▶ [Brief]
In the data, find each line where the word "Ensure" appears and list that line.
(Task input Opens)
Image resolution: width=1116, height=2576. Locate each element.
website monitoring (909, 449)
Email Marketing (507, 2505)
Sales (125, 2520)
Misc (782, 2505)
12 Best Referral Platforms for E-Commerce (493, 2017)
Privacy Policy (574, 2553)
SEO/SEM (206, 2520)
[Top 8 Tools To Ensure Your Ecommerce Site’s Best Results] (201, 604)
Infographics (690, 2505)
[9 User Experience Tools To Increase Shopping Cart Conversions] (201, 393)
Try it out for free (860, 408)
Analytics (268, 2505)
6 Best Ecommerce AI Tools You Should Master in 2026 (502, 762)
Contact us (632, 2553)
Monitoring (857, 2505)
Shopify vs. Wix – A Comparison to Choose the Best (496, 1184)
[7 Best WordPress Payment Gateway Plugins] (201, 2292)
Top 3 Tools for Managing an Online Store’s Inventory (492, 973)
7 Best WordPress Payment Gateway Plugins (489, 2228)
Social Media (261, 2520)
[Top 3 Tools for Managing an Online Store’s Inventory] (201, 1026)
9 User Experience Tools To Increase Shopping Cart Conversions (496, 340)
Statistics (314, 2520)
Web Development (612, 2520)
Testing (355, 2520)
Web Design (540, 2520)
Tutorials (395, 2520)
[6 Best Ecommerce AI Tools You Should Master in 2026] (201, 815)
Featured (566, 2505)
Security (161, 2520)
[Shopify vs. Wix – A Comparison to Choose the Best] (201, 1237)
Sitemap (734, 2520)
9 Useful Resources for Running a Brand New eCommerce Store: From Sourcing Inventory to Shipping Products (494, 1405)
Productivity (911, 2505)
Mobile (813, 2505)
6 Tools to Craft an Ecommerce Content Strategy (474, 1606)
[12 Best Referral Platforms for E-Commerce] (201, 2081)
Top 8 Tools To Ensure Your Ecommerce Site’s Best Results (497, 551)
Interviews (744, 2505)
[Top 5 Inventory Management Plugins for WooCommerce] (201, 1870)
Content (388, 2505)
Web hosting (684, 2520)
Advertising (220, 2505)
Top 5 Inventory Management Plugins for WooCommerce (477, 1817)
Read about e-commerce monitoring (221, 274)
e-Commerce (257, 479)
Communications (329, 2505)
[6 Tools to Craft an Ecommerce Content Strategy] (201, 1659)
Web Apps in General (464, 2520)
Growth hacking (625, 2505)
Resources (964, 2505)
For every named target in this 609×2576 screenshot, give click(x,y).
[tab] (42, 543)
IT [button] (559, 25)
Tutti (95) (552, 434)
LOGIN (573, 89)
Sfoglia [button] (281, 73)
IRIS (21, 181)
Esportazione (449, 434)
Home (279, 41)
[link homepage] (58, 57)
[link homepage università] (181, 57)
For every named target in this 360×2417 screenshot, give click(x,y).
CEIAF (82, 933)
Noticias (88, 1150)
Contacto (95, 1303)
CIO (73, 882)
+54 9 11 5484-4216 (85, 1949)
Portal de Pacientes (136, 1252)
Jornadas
(Task input Closes)
▶ [Response to the exercise]
[Top 8 Tools To Ensure Your Ecommerce Site’s Best Results] (201, 604)
Top 8 Tools To Ensure Your Ecommerce Site’s Best Results (497, 551)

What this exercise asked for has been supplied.